> _TASK INPUT_:

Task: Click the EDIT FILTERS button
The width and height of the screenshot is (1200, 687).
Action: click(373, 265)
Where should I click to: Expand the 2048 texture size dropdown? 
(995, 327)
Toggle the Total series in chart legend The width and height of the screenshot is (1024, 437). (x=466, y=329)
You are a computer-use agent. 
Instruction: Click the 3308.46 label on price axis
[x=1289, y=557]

* * *

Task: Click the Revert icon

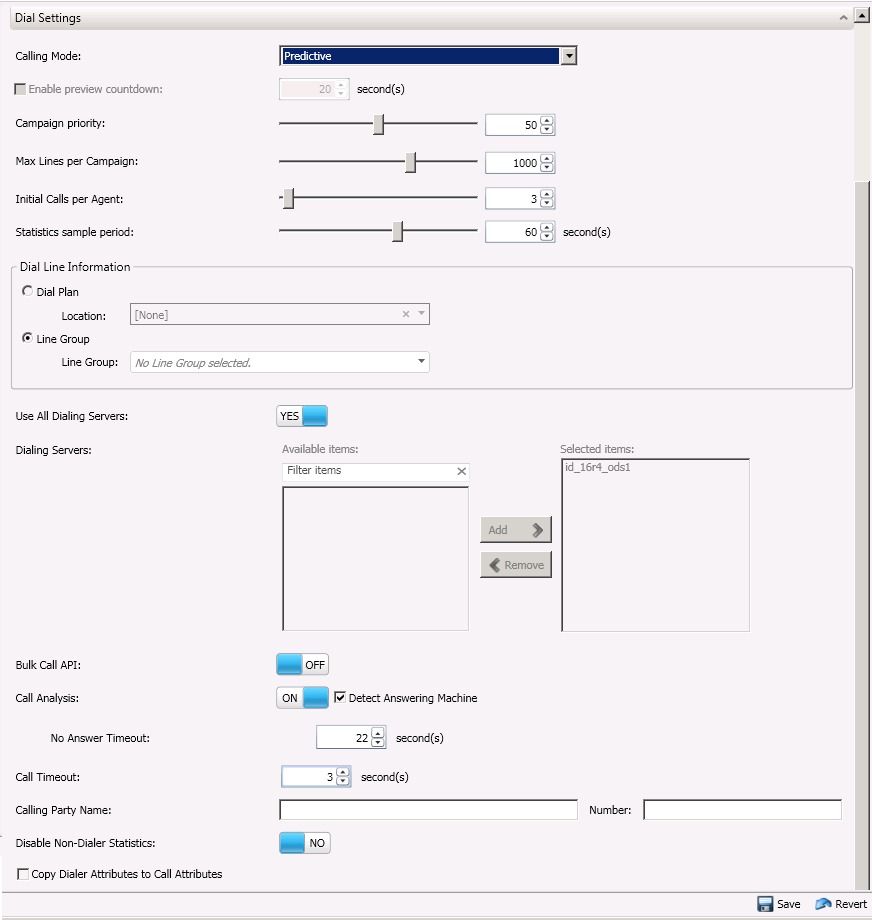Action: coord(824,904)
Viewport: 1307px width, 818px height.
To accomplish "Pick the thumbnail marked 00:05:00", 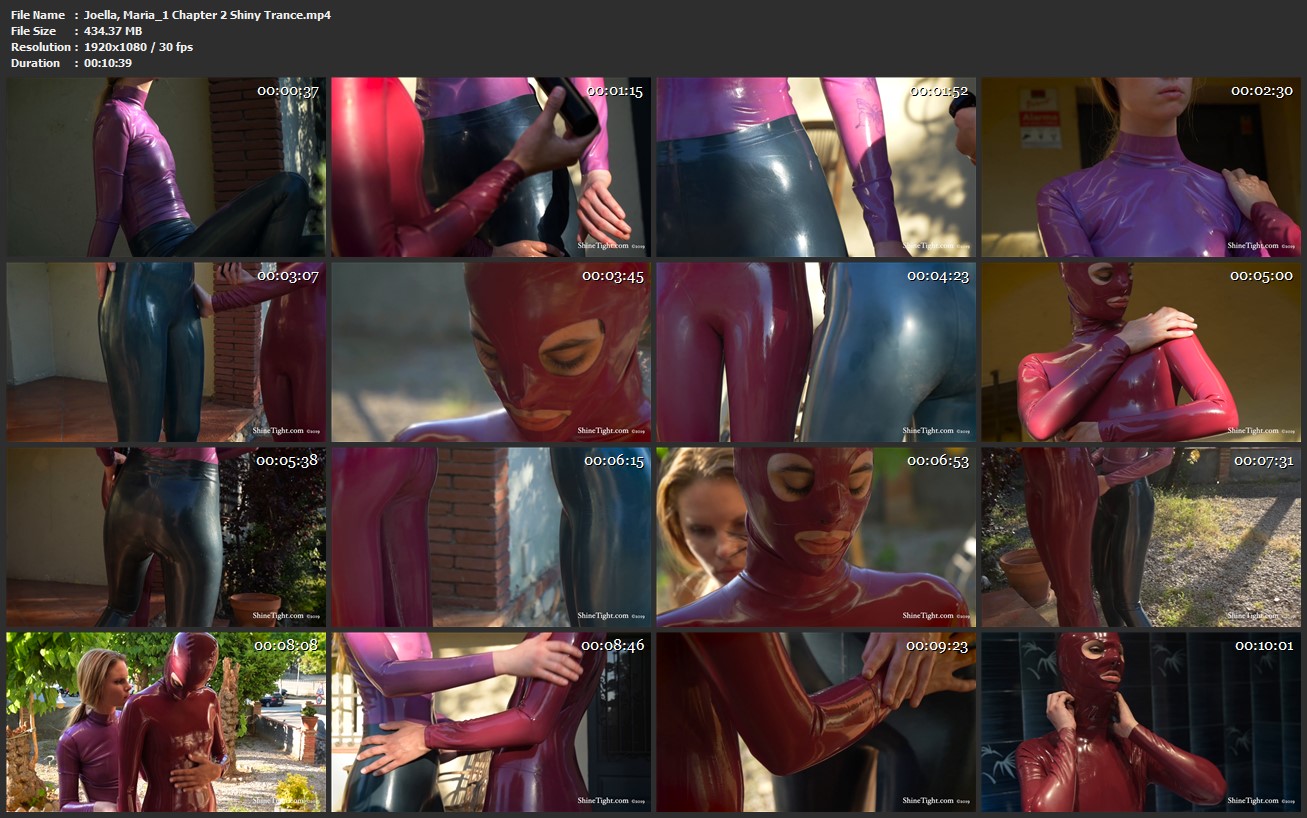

---

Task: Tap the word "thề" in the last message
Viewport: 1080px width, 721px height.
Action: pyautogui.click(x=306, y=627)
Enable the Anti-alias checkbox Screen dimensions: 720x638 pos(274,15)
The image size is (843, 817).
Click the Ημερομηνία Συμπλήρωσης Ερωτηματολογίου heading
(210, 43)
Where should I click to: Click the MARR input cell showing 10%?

> _EXERCISE PROMPT_: When you reach the line that has "Task: Click the Revert icon" in the data above, start repeating lines exactly, and stop after the line that has "the thumbnail marked"; pictures stay out.

> _SOLUTION FOR THIS TASK_:
Task: Click the Revert icon

Action: coord(824,904)
Viewport: 1307px width, 818px height.
To accomplish "Pick the thumbnail marked 00:05:00", 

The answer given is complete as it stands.